Tuesday, April 28, 2015

I Must Say This

It pains me when I see people hurting.  Violence is secondary.  Anger is a secondary emotion, covering pain and hurt.  As a white woman, I have not experienced racial violence or racism.  Not really.  I have experienced sexual violence, and all of it's terrible complications, but not racism.  I must say, if I were a African American woman or a mother of a African American or mixed race child, I would be terrified.  I would be hurt.  Who are we, as white people, to condemn an entire race for how they feel?  I don't agree with the violence, but I can see where that anger is coming from.  How could I know what these men and women have experienced?  Could it be possible that race is more of a factor than we white people really think?

Racism is not dead.  It's stealthier and quieter, and as a white woman, I don't see it.  But just because I don't see it doesn't mean that it never happens.  As with the people in Baltimore, there are a great many people doing the right thing.  Ten thousand who peacefully protest, and one hundred violent people ruin it for everyone.  They taint the peaceful people's cause.  I believe the same about police, that most of them are trying to protect and serve the public.  But I'm sure there are some others who make terrible mistakes in making snap judgments about black men, and that can cost a black man his life.

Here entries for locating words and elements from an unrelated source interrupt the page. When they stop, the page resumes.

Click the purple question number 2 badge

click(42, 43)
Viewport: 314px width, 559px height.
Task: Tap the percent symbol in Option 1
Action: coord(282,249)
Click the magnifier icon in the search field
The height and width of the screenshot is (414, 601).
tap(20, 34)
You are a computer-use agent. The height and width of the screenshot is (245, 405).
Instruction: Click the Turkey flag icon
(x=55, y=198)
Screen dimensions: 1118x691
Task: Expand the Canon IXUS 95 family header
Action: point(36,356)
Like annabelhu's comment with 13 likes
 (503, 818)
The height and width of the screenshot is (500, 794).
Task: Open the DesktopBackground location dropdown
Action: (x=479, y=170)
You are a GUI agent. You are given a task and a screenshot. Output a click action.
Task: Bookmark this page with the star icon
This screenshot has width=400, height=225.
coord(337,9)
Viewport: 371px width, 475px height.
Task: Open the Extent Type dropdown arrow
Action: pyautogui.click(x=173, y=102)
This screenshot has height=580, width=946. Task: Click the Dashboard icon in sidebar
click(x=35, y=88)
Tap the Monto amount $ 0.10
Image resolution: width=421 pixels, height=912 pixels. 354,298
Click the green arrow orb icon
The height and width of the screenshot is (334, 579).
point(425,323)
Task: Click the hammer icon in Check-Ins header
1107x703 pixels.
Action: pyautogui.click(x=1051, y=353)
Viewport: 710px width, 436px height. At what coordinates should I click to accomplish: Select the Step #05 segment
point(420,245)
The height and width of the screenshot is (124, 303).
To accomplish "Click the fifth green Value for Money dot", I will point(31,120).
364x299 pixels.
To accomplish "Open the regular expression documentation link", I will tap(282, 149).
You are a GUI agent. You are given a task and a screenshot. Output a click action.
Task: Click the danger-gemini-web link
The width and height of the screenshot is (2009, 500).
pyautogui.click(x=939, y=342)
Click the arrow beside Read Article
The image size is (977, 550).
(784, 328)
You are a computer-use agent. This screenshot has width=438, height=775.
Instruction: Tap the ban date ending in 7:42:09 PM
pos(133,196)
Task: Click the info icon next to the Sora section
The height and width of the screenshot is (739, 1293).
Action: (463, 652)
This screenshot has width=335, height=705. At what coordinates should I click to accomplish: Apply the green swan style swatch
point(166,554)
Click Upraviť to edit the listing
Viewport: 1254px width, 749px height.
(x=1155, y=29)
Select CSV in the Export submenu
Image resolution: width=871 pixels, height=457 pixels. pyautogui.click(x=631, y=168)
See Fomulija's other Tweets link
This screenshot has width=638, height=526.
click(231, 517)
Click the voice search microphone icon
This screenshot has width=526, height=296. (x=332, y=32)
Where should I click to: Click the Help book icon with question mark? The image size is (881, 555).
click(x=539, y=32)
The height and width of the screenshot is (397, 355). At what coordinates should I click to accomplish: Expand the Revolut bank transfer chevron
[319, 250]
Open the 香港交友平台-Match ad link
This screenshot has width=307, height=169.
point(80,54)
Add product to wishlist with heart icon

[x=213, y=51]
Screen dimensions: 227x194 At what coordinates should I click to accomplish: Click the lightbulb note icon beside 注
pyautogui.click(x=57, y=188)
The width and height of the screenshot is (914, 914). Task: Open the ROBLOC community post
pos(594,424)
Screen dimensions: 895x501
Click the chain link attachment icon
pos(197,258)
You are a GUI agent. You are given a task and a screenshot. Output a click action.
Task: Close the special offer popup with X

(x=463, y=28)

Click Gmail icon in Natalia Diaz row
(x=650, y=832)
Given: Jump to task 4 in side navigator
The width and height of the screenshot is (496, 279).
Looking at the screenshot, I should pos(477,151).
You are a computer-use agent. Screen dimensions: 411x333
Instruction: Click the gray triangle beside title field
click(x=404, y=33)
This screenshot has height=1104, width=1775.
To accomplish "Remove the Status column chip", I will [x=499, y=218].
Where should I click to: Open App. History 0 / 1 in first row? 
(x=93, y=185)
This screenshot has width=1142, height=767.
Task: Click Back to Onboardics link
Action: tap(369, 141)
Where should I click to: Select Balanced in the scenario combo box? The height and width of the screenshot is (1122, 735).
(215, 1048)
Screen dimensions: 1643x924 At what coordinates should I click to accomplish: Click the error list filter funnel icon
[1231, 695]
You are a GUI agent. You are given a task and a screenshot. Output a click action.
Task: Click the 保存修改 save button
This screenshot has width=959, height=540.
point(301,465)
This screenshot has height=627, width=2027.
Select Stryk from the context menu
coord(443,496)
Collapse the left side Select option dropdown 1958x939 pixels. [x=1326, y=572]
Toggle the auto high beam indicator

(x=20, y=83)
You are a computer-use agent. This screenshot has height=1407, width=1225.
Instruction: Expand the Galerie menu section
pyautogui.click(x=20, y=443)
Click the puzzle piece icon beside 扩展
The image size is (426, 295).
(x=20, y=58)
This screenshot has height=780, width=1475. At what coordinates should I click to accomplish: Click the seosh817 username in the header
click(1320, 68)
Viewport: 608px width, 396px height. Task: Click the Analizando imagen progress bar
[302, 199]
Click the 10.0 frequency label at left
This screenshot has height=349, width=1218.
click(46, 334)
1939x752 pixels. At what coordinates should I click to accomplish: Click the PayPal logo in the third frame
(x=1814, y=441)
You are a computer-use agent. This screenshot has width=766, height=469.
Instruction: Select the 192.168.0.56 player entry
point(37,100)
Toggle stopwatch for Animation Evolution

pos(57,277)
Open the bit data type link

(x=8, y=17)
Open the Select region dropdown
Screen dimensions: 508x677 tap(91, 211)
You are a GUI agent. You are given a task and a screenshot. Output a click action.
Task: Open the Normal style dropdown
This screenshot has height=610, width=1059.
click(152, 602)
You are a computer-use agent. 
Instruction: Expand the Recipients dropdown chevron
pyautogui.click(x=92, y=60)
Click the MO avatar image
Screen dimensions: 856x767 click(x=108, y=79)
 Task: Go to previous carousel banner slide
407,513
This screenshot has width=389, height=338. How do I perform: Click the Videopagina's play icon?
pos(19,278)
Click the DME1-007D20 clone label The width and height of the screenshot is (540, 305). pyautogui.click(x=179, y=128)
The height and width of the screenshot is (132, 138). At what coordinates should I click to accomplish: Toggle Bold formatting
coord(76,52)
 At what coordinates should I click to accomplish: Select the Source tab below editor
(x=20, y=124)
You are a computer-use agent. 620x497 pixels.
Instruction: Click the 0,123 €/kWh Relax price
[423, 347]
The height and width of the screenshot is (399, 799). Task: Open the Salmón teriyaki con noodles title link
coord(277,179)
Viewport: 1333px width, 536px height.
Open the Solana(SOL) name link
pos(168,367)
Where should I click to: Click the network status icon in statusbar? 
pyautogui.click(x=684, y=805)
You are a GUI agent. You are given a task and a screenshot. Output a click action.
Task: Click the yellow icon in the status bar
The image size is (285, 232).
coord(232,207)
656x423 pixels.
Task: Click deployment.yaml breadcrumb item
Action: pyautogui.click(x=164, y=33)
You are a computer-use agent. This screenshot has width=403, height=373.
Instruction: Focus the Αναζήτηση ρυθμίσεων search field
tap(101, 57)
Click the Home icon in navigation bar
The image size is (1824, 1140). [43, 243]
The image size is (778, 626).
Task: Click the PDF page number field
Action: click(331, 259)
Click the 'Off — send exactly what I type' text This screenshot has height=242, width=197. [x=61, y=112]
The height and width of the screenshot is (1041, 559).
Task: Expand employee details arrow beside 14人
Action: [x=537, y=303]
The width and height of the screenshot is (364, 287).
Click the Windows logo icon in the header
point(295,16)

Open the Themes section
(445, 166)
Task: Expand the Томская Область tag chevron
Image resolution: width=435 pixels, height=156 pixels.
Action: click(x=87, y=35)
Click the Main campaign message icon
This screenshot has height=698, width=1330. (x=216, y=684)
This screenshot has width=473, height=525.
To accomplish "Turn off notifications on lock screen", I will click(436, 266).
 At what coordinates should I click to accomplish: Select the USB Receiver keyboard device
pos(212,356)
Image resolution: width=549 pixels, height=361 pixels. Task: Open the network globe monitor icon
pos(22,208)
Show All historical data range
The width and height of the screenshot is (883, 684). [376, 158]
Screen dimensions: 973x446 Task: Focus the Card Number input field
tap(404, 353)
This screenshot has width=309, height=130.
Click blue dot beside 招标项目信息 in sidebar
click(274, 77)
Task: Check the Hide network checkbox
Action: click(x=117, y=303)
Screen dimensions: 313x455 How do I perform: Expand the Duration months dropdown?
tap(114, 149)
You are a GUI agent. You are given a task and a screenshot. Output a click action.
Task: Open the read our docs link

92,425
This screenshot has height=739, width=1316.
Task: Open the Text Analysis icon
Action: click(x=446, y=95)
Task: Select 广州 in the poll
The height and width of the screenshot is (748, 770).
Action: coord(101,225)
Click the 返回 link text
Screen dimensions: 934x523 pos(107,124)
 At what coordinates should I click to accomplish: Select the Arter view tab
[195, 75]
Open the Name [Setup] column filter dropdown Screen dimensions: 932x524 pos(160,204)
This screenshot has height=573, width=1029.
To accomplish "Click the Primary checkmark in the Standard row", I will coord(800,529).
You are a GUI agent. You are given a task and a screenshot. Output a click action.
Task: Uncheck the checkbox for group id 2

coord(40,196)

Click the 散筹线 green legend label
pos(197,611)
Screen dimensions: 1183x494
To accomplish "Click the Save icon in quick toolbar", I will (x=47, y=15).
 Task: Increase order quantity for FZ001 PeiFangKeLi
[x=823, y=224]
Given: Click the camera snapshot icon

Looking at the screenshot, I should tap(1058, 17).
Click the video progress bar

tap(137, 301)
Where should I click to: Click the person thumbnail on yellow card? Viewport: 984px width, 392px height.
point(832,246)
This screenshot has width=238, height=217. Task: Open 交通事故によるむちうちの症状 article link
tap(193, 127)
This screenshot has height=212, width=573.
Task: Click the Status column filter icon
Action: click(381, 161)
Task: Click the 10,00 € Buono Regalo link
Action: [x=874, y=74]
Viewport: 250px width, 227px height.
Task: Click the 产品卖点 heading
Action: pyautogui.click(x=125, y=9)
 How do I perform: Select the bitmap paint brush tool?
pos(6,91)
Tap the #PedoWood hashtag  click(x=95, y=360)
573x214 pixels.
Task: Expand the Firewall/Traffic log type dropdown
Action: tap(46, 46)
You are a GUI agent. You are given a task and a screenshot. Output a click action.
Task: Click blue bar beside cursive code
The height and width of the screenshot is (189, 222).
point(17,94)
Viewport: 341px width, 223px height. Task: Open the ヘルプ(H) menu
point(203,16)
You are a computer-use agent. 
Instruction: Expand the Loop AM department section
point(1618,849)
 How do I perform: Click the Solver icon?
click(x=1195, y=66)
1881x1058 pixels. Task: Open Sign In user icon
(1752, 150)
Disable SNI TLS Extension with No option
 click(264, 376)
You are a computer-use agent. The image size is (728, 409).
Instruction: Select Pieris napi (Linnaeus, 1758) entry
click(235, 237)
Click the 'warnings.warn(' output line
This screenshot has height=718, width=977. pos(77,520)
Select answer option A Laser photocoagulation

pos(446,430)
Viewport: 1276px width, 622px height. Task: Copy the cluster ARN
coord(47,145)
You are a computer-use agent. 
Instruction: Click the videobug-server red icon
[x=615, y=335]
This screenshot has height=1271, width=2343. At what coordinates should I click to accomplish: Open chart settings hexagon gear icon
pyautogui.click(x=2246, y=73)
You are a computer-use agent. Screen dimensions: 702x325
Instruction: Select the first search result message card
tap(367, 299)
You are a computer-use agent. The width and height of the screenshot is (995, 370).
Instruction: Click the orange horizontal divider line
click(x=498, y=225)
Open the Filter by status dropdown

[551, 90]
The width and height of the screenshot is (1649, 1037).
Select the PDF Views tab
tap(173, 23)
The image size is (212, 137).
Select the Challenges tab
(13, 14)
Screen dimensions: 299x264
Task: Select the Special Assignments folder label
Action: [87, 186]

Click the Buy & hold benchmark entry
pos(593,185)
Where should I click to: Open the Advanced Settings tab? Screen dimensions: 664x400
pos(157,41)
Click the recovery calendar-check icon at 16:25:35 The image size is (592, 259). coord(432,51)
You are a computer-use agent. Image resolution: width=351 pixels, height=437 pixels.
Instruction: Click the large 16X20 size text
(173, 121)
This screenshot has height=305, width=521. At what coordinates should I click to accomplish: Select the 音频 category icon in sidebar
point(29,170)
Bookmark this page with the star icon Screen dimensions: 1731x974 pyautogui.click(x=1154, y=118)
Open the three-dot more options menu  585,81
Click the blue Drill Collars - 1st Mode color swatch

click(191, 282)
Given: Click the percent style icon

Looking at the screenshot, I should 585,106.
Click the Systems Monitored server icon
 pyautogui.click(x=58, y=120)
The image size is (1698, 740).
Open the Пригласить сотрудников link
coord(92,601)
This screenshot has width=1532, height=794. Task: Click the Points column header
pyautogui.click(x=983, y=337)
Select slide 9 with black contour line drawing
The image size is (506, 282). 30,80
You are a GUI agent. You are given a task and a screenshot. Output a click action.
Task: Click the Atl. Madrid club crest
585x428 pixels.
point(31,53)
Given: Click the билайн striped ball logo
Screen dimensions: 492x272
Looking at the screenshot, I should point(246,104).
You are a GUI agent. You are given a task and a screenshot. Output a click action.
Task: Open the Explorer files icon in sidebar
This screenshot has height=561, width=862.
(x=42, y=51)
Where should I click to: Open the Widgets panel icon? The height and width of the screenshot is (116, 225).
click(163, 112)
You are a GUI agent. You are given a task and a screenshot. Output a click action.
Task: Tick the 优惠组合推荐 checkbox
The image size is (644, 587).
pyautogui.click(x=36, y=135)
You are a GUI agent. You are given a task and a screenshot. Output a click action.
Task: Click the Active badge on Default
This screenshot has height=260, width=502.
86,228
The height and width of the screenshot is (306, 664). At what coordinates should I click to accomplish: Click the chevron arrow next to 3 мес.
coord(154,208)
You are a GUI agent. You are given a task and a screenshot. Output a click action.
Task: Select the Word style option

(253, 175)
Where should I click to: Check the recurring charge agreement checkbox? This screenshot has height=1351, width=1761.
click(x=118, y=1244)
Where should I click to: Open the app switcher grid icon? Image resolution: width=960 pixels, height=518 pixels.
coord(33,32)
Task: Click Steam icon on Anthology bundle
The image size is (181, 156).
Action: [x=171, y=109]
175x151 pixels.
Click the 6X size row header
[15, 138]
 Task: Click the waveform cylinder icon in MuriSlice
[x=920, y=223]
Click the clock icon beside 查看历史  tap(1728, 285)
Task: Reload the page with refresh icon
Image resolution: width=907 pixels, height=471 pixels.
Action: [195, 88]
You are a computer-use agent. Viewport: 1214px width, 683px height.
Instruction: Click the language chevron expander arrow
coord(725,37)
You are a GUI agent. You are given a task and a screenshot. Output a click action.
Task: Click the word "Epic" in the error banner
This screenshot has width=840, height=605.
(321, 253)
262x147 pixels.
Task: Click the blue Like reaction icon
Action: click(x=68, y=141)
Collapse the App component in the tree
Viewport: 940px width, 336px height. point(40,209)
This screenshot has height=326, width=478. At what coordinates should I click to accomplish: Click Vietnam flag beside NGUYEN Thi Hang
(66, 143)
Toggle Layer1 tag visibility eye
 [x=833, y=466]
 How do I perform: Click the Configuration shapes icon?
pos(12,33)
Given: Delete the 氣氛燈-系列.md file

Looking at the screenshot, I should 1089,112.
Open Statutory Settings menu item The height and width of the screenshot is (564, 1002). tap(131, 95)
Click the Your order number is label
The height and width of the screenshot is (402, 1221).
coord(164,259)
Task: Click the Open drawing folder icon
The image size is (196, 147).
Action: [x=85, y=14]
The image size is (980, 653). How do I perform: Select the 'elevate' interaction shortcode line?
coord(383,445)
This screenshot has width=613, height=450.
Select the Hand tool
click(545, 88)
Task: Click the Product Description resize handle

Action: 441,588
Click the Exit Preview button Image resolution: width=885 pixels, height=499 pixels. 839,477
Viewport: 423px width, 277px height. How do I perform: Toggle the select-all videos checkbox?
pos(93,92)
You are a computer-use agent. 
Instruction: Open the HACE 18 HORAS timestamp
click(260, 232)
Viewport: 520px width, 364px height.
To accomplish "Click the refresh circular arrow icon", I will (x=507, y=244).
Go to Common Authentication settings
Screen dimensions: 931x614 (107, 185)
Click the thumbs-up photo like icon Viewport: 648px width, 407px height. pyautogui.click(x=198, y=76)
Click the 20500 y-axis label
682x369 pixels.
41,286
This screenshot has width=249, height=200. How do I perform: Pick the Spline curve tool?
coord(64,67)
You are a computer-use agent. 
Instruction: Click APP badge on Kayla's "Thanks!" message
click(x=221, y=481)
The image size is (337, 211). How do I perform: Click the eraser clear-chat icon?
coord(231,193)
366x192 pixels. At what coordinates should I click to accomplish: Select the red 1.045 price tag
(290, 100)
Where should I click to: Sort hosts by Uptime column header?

I would be terrified if I was the mother of a black son.  I would fear that he would act immature for a moment or lose his cool, and then lose his life.  I would be afraid that if he moved too fast, he would be gunned down.  Or if he was rough and mischievous like my own son, a policeman would take it wrong and blast him away.  I am a mother to a strong-willed child.  I am a sister of a brother and a daughter of a father.  What if mistakes made by a teenage or young adult African American man cost him his life, but if you are white it doesn't?  What if that is true?  What if we are condemning people of color who systematically are predisposed to poverty and violence?  What if it's not so easy to jump over those hurdles like we think?  It's very easy to criticize the poor and deprived from our nice big homes.  And how about the black people I know and see who are successful, educated, kind, and helpful?   They hurt too, because they know that a white officer might perceive their children and husbands as a threat when they are good, law abiding citizens themselves.  I see people who are white Christians judging the rioters.  Of course, violence isn't the answer, but if someone had killed my son, my husband, or my best friend, would I be angry?  If his crime didn't deserve death, which many of these stories hint that they didn't, then yes.  Maybe I would be there too.  Violence isn't the answer, but I see white Christians trying to invalidate the pain and suffering of a race of people who have plenty of reasons to be angry and hurt.  I am a mother to a son.  I cry for the  mother of Freddie Gray.  I don't know the circumstances, but as a child of God, I know I should be mourning for him too.  He is a human being.  Maybe a child of God, himself.  Let us not negate the suffering of millions by condemning what 100 out of 10,000 did.  Let's look at them as human beings and love them, support them, and understand that the numbers of black men being arrested and killed by police doesn't add up.  Sure, sometimes I know the police were acting within their duties.  But what about the times when they weren't?  Did Freddie deserve to die?  Tamir?  All the countless others?  Probably not.

This does not need to be us vs. them.  We need to love them just like Jesus does.  That's it.